More than catchy and cool, the rap teaches actions proved to reduce injury in an earthquake. It was created by the school’s robotics team to help students remember the lifesaving information in “a fun and original way,” said fifth-grader Kailey Fediuk.
The rap was also part of an effort to put earthquake preparedness in the spotlight.
Over the past couple of months, the robotics team has been preparing for the upcoming FIRST LEGO League Nature’s Fury Challenge, which requires them to present creative solutions to natural disasters. The team split into two groups, one tackling tsunamis and the other studying earthquakes. For weeks, the latter group has explored what causes earthquakes, how they are monitored and what appropriate steps can be taken to reduce risks.
Guest speakers, including David Carvalho from the Center for the Study of Active Volcanoes, have given them even more insight. Carvalho also told the students about The Great Hawaii ShakeOut, a voluntary earthquake preparedness drill. It’s an opportunity to learn what to do before, during and after an earthquake.
The robotics team members decided to inspire their school to participate in the drill because “it’s always good to plan and practice in case of the real thing,” Fediuk said. The students shared information during an assembly, performed their rap, and made posters about the Great Hawaii ShakeOut. The student-led effort was met with great enthusiasm and support.
At the ringing of a bell Wednesday, more than 500 Holualoa Elementary students and staff members dropped out of their desks and scooted underneath to protect their heads. In Adrianne Hale’s class, 23 fourth-graders took cover without hesitation. They stayed there for at least two minutes, waiting for the ringing to stop. No one was frightened or worried – they knew they were participating in a fake earthquake scenario.
The tone in the room was mostly serious, though giggles could be occasionally heard. While the drill seemed funny at times, 10-year-old Ethan Carvalho said a real earthquake would not be a laughing matter. He reflected on the powerful 2006 Kiholo Bay earthquakes, saying how scary and strange it was watching rock walls fall apart.
Just minutes before the drill, Hale asked how many students remembered those magnitude-6.7 and 6.0 earthquakes, which caused $200 million in damages on the Big Island and Maui, as well as an extended power outage on Oahu. Fortunately, she added, those earthquakes and a series of aftershocks roiled on a Sunday. Thirteen students, who would have been toddlers at the time, promptly raised their hands.

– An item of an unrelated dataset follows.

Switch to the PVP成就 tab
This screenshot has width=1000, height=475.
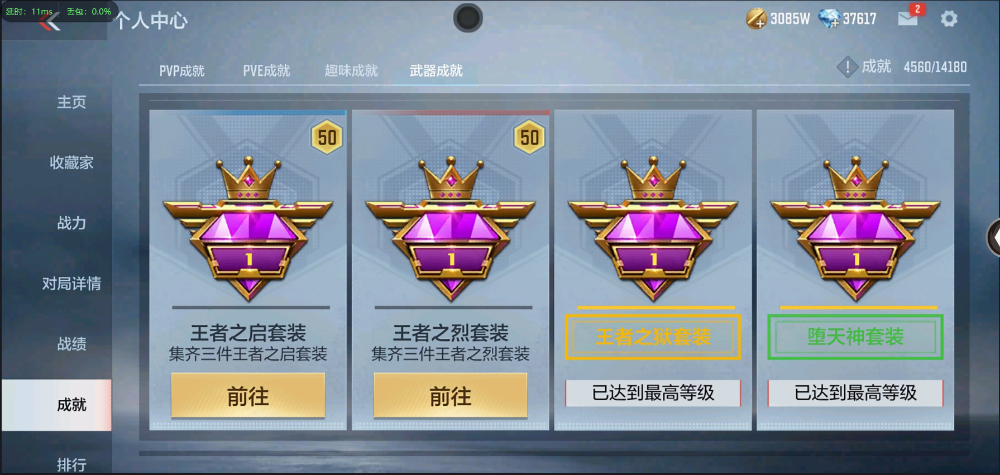(182, 71)

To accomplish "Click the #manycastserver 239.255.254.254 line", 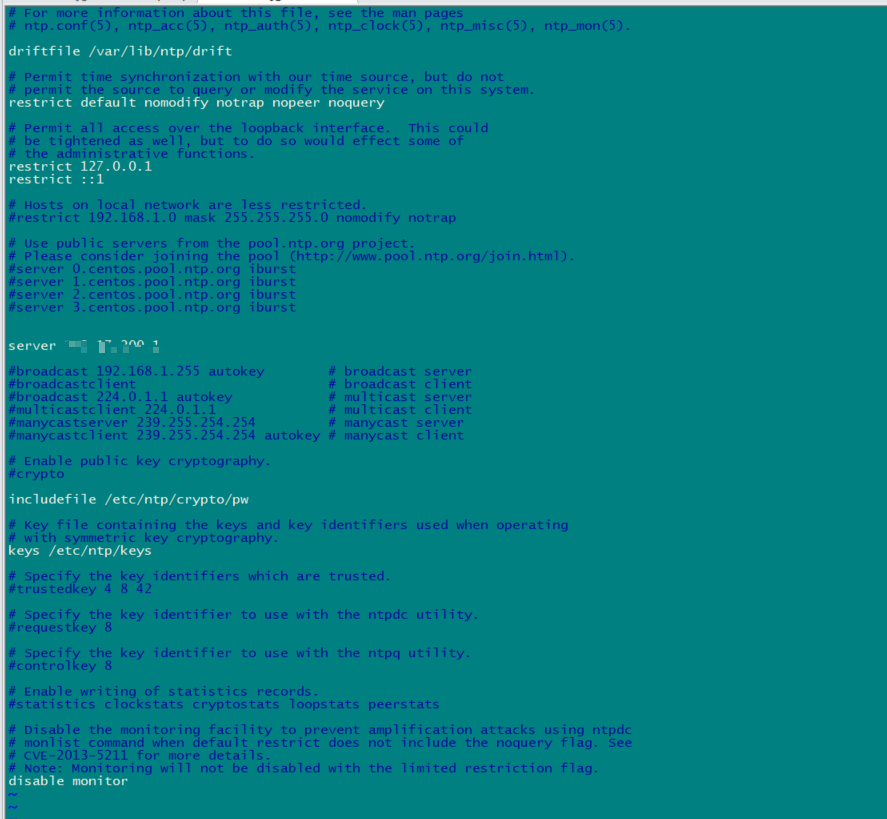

Hale and the class discussed the best responses to experiencing an earthquake when in a vehicle, building, outside and even the bathroom. Though we can’t predict earthquakes, Hale stressed we can know what to expect and prepare for that.
Large earthquakes pose an ever-present danger to Hawaii. Since 1868, more than 30 magnitude-6.0 or greater earthquakes have impacted residents throughout the state. The probability that another destructive earthquake, magnitude 6.5 or higher, will strike the Hawaiian Islands in the next decade is 50 percent. The probability increases to 75 percent in the next 20 years, according to the U.S. Geological Survey’s Hawaiian Volcano Observatory.
Once the bell ringing ceased, Hale’s class lined up calmly and walked orderly to the basketball court. Other classes did the same thing, walking to their designated clear spots, which were away from buildings, trees and other objects that could be damaged and dangerous in a real earthquake. The drill was a success.
Holualoa Elementary students and staff are among the more than 15,000 participants registered for the Great Hawaii ShakeOut. In Hawaii County, there were 5,317 people scheduled to participate in an earthquake drill this week or next. Many chose to hold their drill on Thursday and it was their choice to determine how extensive the exercise was.